## Task item
Output, word for word, every line from the line with "Image resolution: width=1664" through the final line of the data below.

Dataset records
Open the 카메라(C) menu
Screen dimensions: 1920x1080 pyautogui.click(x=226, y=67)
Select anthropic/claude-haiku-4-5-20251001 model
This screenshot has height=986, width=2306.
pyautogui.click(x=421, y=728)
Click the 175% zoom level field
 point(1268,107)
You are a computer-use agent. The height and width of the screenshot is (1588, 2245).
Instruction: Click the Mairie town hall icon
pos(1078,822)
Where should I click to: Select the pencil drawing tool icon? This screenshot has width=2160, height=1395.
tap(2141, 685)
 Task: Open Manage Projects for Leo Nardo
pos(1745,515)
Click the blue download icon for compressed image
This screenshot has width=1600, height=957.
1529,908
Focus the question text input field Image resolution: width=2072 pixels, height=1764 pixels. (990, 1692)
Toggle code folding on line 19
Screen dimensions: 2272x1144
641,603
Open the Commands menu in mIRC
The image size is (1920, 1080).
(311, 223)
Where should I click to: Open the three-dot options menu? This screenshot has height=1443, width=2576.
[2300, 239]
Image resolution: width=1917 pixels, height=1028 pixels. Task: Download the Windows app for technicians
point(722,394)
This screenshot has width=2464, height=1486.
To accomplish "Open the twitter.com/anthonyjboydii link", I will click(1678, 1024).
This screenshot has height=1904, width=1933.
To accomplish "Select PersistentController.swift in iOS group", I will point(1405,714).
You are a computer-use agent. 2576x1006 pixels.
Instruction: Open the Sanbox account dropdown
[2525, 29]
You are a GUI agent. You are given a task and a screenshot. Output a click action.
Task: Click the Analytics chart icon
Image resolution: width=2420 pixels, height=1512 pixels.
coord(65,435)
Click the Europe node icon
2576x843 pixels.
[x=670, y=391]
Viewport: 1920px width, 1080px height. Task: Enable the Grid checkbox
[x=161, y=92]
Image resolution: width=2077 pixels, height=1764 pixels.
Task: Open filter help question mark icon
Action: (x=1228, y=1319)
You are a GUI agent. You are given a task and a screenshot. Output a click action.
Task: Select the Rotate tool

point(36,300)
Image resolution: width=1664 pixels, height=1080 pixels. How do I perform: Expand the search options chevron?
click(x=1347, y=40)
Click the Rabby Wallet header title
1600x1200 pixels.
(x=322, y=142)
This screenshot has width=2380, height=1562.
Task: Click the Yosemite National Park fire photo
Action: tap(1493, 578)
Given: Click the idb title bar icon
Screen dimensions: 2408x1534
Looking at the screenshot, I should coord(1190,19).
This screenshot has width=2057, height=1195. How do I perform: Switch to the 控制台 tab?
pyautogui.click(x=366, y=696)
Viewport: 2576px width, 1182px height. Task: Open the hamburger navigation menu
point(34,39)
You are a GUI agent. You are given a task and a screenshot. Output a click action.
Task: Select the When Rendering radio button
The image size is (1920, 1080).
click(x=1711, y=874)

## Answer box
Image resolution: width=1664 pixels, height=1080 pixels. How do I perform: Expand the search options chevron?
click(x=1347, y=40)
Click the Rabby Wallet header title
1600x1200 pixels.
(x=322, y=142)
This screenshot has width=2380, height=1562.
Task: Click the Yosemite National Park fire photo
Action: tap(1493, 578)
Given: Click the idb title bar icon
Screen dimensions: 2408x1534
Looking at the screenshot, I should coord(1190,19).
This screenshot has width=2057, height=1195. How do I perform: Switch to the 控制台 tab?
pyautogui.click(x=366, y=696)
Viewport: 2576px width, 1182px height. Task: Open the hamburger navigation menu
point(34,39)
You are a GUI agent. You are given a task and a screenshot. Output a click action.
Task: Select the When Rendering radio button
The image size is (1920, 1080).
click(x=1711, y=874)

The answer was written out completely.